Text segment —
START

REST Clients (not needed straight away but will be handy)

\- Hammock (<http://hammock.codeplex.com/>)

\- RestSharp (<http://restsharp.org/>)

Thanks for the comments so far, it's going to make things a lot simpler.

Cheers, Damon.

------
gcaprio
I've used ASP.NET MVC since 1.0 ( ~2 years ago ) for a few projects. It's a
pretty nice framework. It's still evolving, so it's not quite RoR/Django yet,
but it's really close. I wouldn't go near WebForms anymore, though you can
integrate the two.

Aside from ASP.NET MVC, there's a few other frameworks out there. You can
check out the web parts of Spring.Net (
[http://www.springframework.net/docs/1.3.0/reference/html/spr...](http://www.springframework.net/docs/1.3.0/reference/html/spring-
web.html) ) or MonoRail from Castle (
<http://www.castleproject.org/castle/projects.html> )

END

Directions for this task — Carry on the forum discussion of .NET web frameworks, picking up right after its last sentence.

Collected data
START

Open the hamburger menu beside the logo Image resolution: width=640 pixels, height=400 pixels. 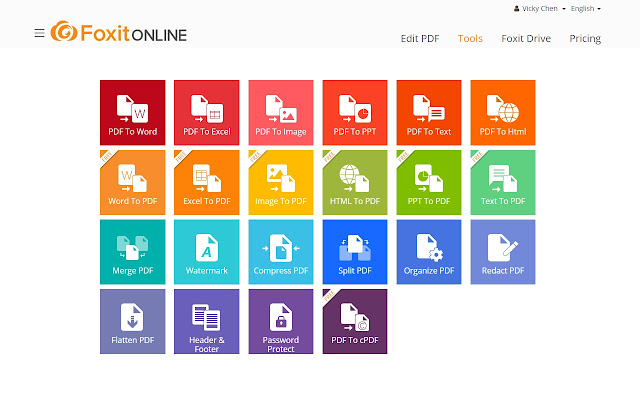pos(39,33)
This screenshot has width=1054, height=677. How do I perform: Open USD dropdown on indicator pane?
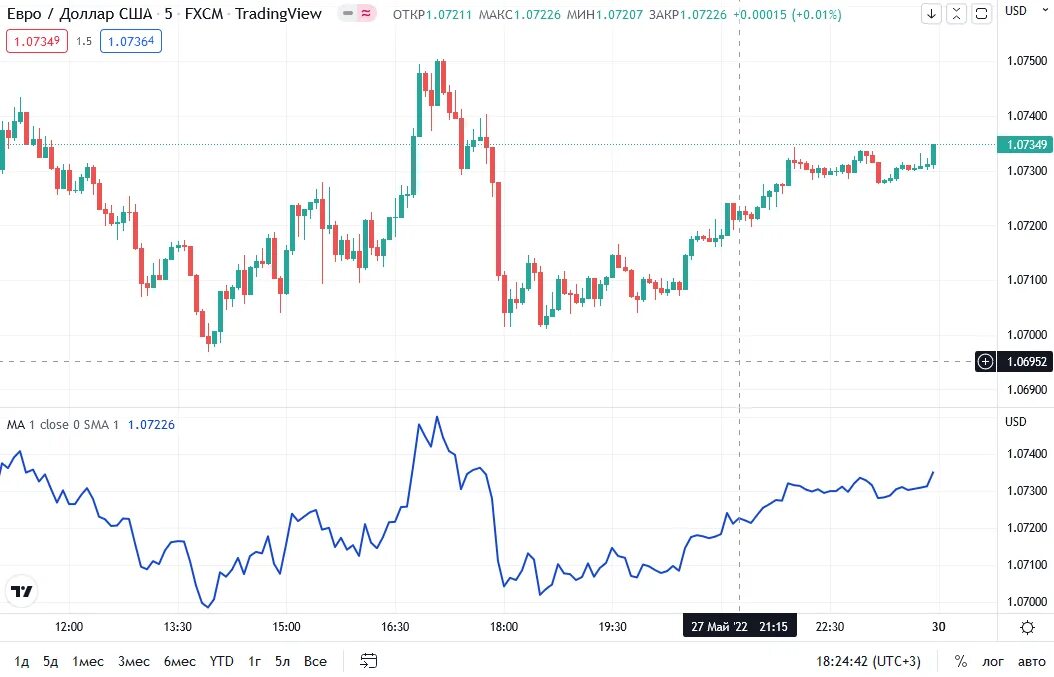click(1016, 422)
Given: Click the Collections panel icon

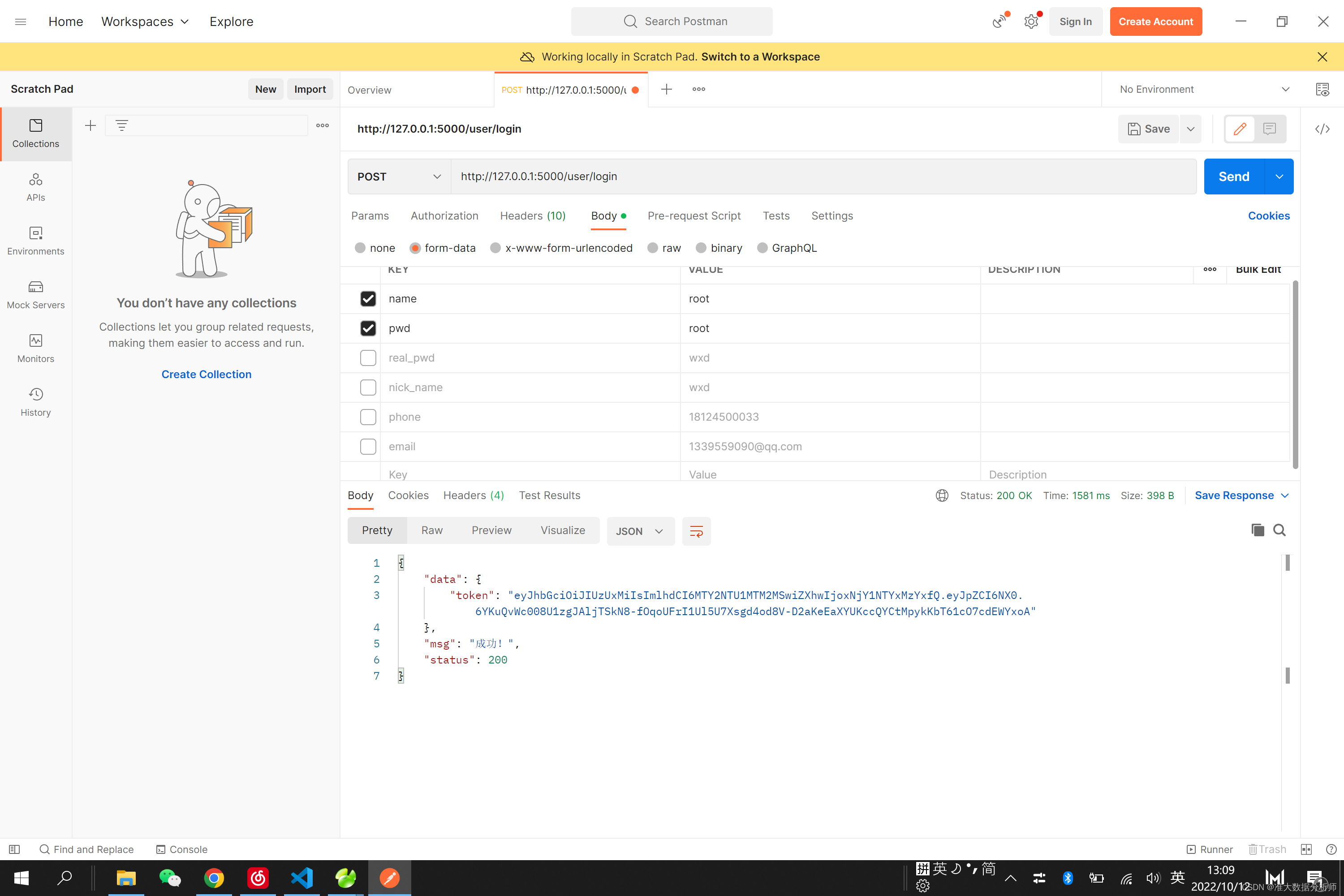Looking at the screenshot, I should 35,131.
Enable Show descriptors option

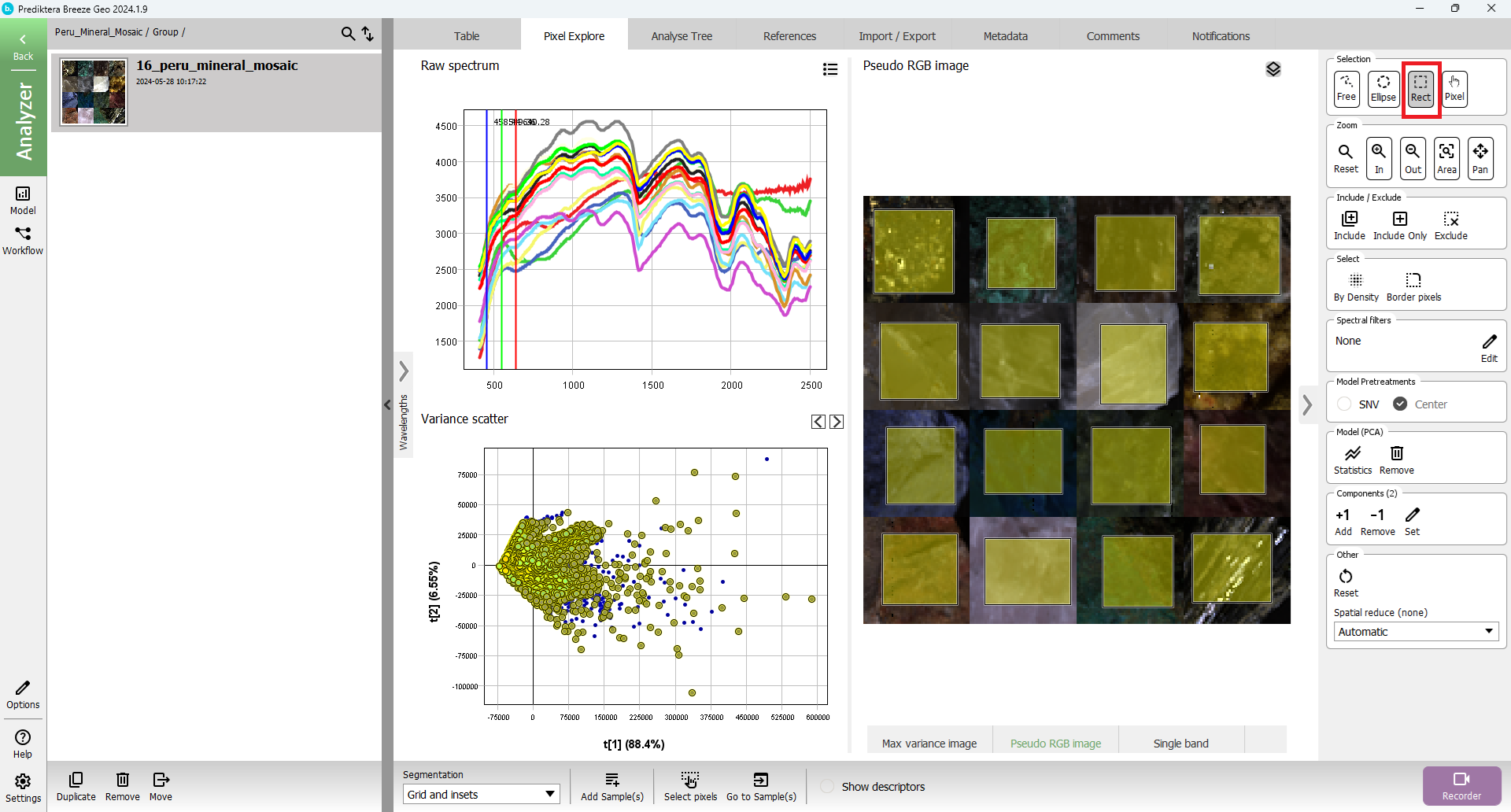point(827,787)
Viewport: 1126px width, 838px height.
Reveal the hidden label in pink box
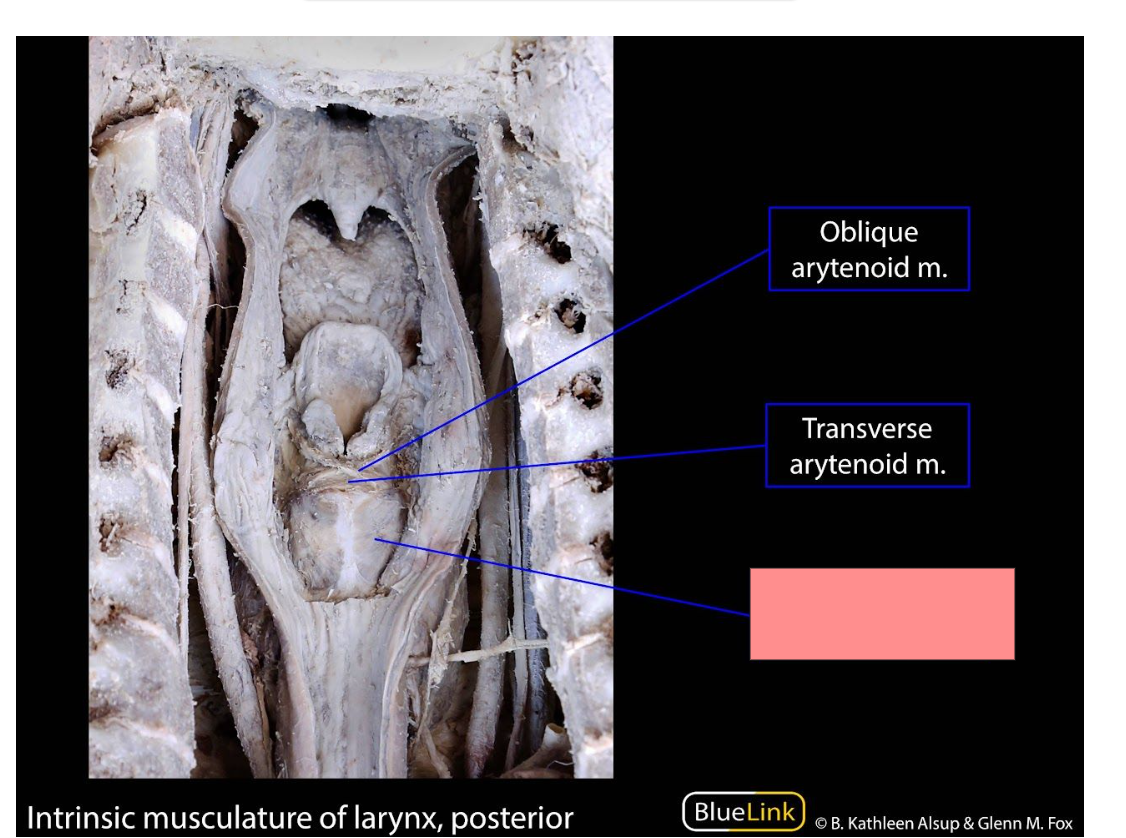tap(882, 614)
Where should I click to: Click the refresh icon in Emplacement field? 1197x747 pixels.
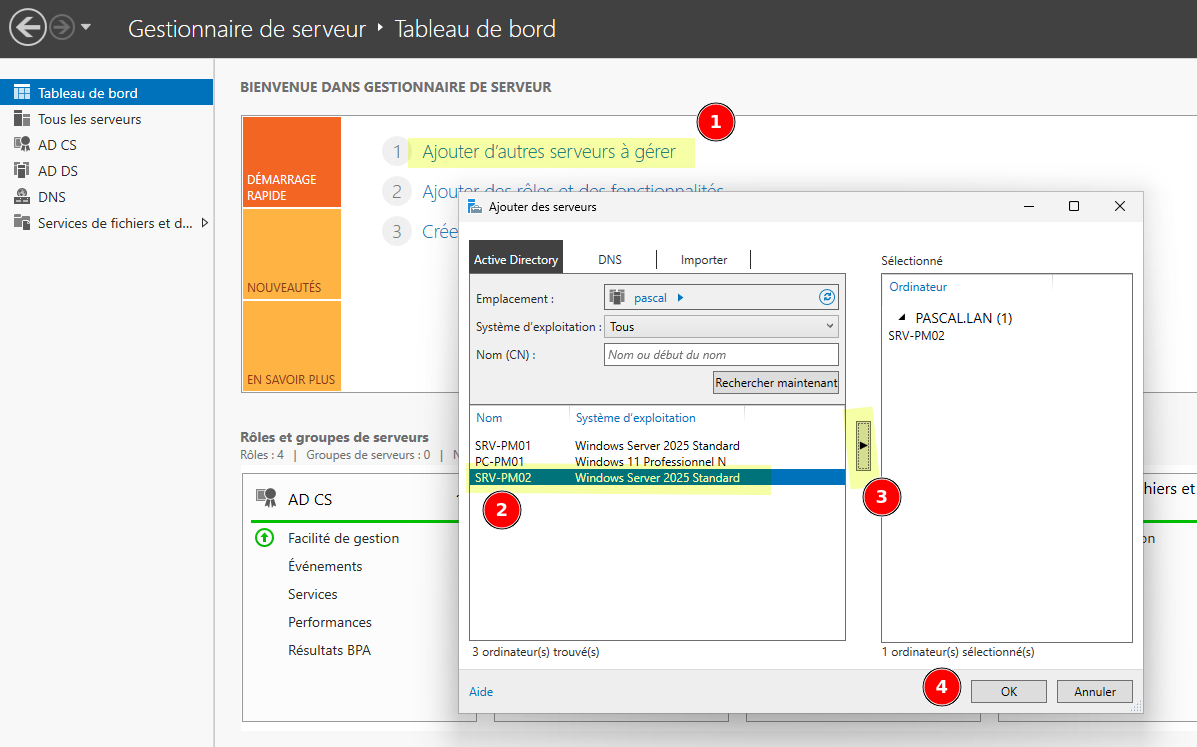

END

The reply —
------
Encosia
I've been very happy with ASP.NET MVC 3's support for the new Razor view
engine. I took the leap early and built a couple production apps on that
platform. All has been well, thus far.

Exposing your models as RESTful endpoints that return JSON is still
accomplished easily enough easy via controller actions that return JsonResult.
You can return any object that JavaScriptSerializer can serialize by simply
using `return Json(object);`.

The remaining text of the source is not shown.